*Saved data entries*
BEGIN

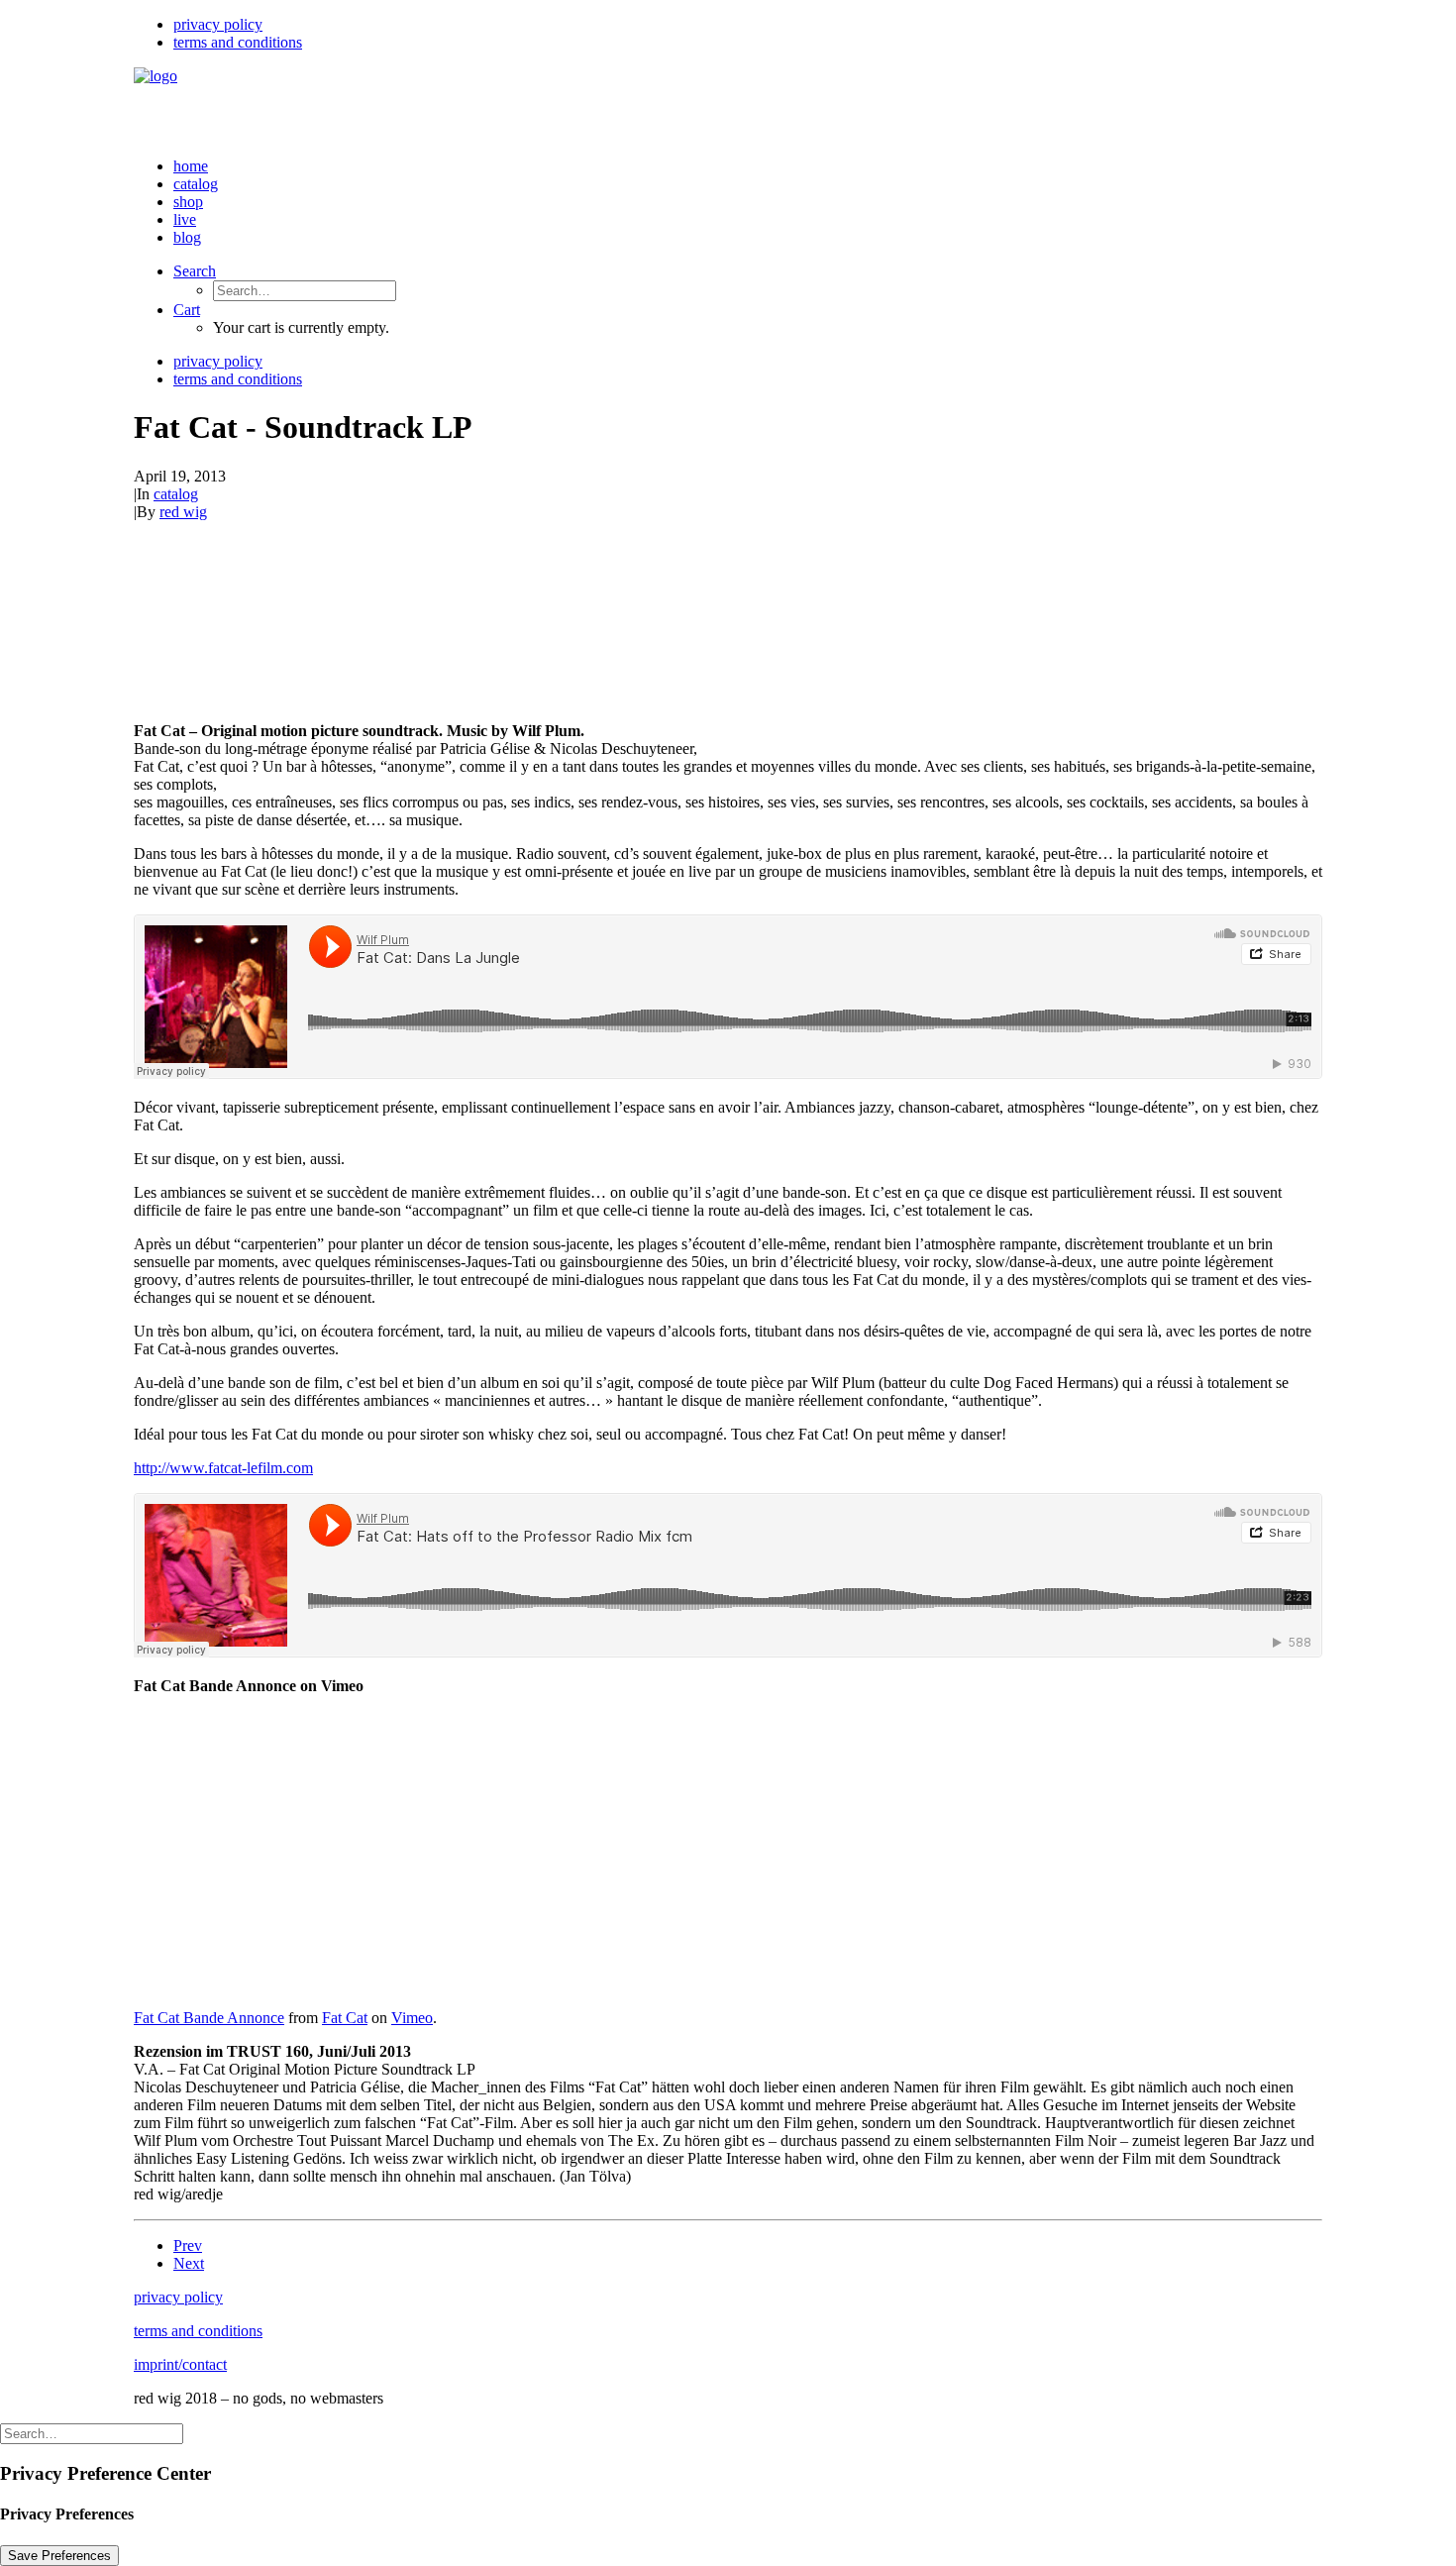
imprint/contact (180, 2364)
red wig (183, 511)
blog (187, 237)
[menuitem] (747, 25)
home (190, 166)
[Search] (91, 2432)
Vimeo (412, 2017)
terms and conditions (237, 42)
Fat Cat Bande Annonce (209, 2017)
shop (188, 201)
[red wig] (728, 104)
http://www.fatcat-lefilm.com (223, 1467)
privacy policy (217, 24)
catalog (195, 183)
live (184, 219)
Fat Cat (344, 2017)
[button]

END

*Work required*
Only the lines from the line with "shop (188, 201)" to the final line of the entries are to be returned, each exactly as written, both ends included.

*Task output*
shop (188, 201)
[red wig] (728, 104)
http://www.fatcat-lefilm.com (223, 1467)
privacy policy (217, 24)
catalog (195, 183)
live (184, 219)
Fat Cat (344, 2017)
[button]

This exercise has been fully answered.